Modern day computation has to deal with massive (on- or off-line) data sets. Unfortunately, conventional algorithms do not scale well for such data sets. For example, on the Internet a router cannot store all the packets that get routed through it or in database applications, the entire table cannot always be stored in the main memory. In other words, the implicit assumption in conventional algorithms that the *entire* input can be stored and (arbitrary locations can be) accessed quickly is no longer valid.

"Data stream" is a proposed model of computation that is more amenable to modern day requirements. In particular, in the data stream model, an algorithm is allowed a few "passes" on the input and has access to only a sub-linear (in the length of the input) amount of memory. This area was essentially kick-started by the seminal work of Alon-Matias-Szegedy (which received the Goedel prize in 2005) and has since then spread into various application domains.

In this seminar, we will start with the theoretical foundations of data stream algorithms and then focus on two application domains:

- Online network traffic monitoring and analysis. Basically, we want to "learn" something about network data streams. Data stream problems will be addressed from a machine learning point of view.
- Databases. Data stream problems will be addressed from a more algorithmic point of view.

Depending on class interest, we might also look at computational complexity issues related to data streams.

The first few lectures will be presented by the instructors followed by student presentations. Few of the meetings will also play host to some external speaker talks as part of the UB theory seminar which will get re-started from Spring 08.

Atri Rudra and Hung Ngo are the instructors in charge of the joint seminar. Roughly speaking, Atri Rudra will take the algorithm/database angle and Hung Ngo will take the machine learning/traffic analysis angle. The background materials on the basic data stream model and related algorithms shall be covered by both instructors at the beginning of the semester.

Students can register for the joint seminar either via Atri Rudra's CSE 728 or Hung Ngo's CSE 725. We expect about 5 registrations for EACH of CSE728 and CSE725. Hence, we may email you individually asking you to "switch" the registration from 728 to 725 and vice versa.

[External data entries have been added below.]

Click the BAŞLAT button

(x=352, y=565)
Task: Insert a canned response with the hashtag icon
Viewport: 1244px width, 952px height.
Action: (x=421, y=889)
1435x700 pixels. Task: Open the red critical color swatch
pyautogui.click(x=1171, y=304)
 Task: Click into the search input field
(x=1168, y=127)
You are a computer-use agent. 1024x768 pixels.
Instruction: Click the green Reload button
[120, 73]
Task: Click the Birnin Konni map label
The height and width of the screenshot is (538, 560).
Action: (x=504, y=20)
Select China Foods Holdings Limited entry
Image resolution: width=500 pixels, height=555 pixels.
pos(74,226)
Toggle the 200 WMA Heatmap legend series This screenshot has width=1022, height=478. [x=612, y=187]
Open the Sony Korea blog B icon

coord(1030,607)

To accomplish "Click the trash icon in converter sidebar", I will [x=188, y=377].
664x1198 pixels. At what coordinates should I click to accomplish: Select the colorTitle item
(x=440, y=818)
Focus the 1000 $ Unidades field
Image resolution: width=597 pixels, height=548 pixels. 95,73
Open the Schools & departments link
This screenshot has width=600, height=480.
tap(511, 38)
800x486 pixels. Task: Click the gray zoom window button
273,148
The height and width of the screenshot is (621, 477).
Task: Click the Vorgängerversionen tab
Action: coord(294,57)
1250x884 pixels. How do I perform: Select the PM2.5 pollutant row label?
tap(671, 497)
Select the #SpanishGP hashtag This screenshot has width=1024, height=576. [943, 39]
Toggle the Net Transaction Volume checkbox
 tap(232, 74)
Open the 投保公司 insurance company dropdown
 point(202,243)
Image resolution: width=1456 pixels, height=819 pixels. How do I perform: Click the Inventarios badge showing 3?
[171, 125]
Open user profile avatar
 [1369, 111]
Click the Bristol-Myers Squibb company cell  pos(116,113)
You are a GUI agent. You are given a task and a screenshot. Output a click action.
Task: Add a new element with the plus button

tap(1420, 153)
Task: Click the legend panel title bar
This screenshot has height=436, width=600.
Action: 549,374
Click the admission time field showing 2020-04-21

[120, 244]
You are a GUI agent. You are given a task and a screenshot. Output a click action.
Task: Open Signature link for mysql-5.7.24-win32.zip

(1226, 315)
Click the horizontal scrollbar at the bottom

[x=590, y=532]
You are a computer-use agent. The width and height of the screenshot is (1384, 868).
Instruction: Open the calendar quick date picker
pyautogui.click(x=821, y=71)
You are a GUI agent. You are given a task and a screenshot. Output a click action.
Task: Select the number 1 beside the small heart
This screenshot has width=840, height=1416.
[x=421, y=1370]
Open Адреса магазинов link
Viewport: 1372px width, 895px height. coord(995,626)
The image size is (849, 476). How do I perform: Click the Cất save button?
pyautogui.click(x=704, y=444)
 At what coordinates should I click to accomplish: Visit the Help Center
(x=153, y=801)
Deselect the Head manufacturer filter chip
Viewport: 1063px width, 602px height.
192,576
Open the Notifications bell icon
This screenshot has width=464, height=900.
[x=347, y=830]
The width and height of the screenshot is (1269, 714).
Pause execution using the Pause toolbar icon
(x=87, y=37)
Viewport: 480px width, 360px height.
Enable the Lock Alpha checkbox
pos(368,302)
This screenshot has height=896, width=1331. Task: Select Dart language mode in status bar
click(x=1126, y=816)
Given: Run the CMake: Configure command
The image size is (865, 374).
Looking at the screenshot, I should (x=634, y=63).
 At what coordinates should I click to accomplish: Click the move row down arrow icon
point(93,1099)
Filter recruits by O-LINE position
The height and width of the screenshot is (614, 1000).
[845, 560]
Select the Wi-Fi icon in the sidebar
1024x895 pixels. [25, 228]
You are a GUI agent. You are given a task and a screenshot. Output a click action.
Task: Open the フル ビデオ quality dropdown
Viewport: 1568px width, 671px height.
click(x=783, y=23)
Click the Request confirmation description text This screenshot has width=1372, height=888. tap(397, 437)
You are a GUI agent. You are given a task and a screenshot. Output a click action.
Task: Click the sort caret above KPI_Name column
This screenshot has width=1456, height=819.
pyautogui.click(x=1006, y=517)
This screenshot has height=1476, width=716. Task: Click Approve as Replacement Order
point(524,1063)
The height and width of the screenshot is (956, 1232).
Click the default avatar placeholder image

Near the beginning of the Spring semester, we will email registered students to arrange the meeting time and announce the meeting place. We shall need to set up the time which works for every one first in order to book a classroom. PLEASE REGISTER EARLY, because room booking isn't easy if we get too close to the Spring semester.

We will meet roughly 3.5 to 4 hours pear week. Ideally, there will be two weekly meetings of about 2 hours each.

Students will be evaluated on class participation, scribing notes, and paper presentation. We will provide a suggestive list of papers for students to choose from. However, students can choose their own data stream related papers to present with consent from one of the instructors.